En 2010 James McCarthy, biólogo marino de Harvard, y Joe Roman, de la Universidad de Vermont, presentaron su teoría de "bomba de ballenas", concluyendo que los excrementos de estos mamíferos fertilizan su entorno. Alimentándose en las profundidades, 'descargan' luego el nitrógeno en las aguas superficiales a través de "heces floculantes", estimulando así el crecimiento del plancton y de poblaciones de todas las especies que lo comen, entre peces y mamíferos marinos de todo tipo.
Según la cifra de McCarthy y Roman -quienes se dedican a investigar la vida marina en el golfo de Maine, en el Atlántico, en la costa noreste de Norteamérica, antes de que empezara la caza industrial de las ballenas distribuían tres veces más nitrógeno en la zona procedente de las fuentes atmosféricas. Incluso hoy en día, con una población mermada a un mínimo histórico, sus excrementos suministran más nitrógeno que todos los ríos y corrientes que desembocan en el golfo juntos.
Cabe recordar que las heces de los cetáceos contiene además de mucho nitrógeno, también mucho hierro que viene de los camarones que consumen. Según calcula Trish Lavery, de la Universidad Flinders (Australia), solo los excrementos de los cachalotes que habitan el océano Antártico sirven para quitar de la atmósfera unas 400.000 toneladas de dióxido de carbono anualmente. La explicación es muy simple. Una vez en el agua, las heces (extremadamente ricas en hierro y nitrógeno) sirven para 'alimentar' el fitoplancton, que lo absorbe para seguir creciendo.
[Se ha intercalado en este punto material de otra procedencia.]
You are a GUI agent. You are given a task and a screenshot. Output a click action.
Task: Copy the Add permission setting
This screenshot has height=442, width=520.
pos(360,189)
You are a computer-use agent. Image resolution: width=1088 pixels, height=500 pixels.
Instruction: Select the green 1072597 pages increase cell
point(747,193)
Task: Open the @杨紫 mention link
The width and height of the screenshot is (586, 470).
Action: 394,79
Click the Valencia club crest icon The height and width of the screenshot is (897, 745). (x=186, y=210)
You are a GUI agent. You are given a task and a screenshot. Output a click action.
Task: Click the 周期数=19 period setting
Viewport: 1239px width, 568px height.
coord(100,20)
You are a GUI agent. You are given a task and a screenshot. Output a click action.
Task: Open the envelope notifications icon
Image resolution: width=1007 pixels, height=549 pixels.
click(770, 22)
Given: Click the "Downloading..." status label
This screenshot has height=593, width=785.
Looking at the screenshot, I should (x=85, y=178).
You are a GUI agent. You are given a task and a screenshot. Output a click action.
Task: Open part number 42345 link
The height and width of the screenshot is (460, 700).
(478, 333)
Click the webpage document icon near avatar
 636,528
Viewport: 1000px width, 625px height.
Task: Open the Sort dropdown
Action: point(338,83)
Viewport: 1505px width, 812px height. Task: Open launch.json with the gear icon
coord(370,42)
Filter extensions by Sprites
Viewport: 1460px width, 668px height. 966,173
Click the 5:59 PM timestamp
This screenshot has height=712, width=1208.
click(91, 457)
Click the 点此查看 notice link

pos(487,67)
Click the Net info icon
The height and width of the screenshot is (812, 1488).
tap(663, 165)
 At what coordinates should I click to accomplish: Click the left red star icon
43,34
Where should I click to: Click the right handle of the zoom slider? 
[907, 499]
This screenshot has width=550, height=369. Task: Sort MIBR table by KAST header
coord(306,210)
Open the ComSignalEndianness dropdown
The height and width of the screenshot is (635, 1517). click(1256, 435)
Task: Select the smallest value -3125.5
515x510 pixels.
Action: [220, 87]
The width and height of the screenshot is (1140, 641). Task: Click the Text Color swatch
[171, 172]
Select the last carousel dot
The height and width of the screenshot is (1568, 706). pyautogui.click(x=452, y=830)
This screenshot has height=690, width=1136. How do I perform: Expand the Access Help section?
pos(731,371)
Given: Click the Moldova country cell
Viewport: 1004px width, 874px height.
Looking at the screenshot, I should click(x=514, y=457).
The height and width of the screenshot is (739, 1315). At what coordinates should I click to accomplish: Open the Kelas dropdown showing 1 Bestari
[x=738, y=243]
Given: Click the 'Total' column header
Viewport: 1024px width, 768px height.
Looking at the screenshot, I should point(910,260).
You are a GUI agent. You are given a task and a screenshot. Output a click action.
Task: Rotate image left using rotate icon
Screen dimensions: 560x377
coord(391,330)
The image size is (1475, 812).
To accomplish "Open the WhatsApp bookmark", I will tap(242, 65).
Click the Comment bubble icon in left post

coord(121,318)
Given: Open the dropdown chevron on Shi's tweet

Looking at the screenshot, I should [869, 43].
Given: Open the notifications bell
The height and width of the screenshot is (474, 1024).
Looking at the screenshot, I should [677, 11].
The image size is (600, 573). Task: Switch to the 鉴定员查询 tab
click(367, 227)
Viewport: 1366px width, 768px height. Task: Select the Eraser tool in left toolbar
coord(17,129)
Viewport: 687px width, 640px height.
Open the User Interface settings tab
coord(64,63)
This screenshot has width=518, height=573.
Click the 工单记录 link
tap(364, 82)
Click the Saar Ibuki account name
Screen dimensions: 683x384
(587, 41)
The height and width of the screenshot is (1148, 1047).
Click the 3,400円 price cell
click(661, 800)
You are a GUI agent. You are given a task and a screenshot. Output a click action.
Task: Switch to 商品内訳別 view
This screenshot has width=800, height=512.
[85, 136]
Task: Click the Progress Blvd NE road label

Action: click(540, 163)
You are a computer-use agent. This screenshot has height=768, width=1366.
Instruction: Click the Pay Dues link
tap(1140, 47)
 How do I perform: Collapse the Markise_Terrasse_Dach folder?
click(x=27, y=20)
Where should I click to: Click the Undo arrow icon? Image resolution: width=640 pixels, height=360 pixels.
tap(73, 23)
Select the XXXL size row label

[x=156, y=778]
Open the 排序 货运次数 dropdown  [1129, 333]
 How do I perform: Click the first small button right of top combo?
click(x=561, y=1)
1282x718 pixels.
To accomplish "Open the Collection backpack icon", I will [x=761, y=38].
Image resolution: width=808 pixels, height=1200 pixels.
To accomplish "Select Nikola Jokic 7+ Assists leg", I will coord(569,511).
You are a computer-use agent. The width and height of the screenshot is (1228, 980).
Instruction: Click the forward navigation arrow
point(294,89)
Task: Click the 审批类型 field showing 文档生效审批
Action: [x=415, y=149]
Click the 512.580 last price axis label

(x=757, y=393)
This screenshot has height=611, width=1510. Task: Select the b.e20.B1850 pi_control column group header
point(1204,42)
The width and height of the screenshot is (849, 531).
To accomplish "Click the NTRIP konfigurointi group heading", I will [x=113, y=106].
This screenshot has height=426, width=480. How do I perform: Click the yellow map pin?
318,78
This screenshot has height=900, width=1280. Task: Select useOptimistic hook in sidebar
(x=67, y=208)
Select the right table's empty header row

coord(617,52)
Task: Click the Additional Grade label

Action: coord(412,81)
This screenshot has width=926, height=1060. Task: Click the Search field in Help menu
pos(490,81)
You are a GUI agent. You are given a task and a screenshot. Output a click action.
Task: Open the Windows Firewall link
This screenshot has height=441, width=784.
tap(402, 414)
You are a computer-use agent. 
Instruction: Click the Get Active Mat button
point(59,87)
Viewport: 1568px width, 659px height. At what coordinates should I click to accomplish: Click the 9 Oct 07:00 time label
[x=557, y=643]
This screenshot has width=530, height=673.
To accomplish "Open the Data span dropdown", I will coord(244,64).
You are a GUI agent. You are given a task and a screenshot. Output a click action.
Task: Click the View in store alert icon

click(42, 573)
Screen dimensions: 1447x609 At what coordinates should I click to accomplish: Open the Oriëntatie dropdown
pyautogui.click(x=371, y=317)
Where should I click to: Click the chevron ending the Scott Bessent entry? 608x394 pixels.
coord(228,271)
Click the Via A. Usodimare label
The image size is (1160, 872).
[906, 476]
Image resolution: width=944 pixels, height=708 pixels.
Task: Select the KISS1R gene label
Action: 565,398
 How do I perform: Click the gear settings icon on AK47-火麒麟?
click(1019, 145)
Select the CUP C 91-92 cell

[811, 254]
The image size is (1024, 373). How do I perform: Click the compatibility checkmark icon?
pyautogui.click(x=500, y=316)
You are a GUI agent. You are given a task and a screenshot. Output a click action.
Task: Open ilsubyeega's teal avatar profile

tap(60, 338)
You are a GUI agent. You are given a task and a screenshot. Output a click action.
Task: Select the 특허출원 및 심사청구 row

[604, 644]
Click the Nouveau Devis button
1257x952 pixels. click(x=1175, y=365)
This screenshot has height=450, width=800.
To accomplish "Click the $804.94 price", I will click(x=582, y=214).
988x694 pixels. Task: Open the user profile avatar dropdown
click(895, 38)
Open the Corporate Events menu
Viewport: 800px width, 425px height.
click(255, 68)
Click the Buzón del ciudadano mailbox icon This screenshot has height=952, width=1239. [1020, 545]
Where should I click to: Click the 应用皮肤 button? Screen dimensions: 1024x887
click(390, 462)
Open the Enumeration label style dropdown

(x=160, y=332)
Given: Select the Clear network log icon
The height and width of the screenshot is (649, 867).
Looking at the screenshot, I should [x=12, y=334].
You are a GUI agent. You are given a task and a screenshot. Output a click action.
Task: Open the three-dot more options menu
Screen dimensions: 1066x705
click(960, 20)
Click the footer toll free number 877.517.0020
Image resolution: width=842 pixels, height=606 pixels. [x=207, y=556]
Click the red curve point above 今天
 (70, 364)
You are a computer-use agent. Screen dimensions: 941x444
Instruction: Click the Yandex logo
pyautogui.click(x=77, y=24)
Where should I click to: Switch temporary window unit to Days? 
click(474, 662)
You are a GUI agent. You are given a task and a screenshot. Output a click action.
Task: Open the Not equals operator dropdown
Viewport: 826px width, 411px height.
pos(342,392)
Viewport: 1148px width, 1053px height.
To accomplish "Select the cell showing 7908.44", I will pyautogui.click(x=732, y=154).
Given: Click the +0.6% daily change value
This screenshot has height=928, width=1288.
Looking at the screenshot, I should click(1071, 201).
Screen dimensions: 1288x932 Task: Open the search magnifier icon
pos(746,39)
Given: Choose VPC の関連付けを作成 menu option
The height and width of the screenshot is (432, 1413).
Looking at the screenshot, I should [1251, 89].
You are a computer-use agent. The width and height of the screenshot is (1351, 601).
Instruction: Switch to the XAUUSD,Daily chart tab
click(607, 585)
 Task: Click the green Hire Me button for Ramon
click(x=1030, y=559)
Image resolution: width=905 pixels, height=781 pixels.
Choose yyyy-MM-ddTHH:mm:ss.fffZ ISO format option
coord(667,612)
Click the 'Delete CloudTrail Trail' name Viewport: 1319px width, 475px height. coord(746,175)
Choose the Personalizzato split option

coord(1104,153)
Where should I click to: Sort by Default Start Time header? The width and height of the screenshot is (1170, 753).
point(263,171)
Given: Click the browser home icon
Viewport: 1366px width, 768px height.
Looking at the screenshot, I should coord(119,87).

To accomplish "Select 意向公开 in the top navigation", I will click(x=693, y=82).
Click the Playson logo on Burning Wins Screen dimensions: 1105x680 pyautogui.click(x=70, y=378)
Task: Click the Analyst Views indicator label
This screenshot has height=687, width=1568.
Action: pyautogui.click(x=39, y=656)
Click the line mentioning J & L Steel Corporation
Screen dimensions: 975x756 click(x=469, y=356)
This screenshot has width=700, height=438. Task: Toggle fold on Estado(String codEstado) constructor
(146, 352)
Aunque en comparación con los 7.000 millones de toneladas anuales de dióxido de carbono producto de las actividades humanas la cifra no parece alta, una de las mayores ventajas es que las heces de los cetáceos garantiza el desuso del gas carbónico una vez atrapado durante unos cuantos siglos, debido a la duración del ciclo vital del fitoplancton. Según los zoólogos, restaurar la población mundial de cetáceos podría ser uno de los remedios para combatir el cambio climático.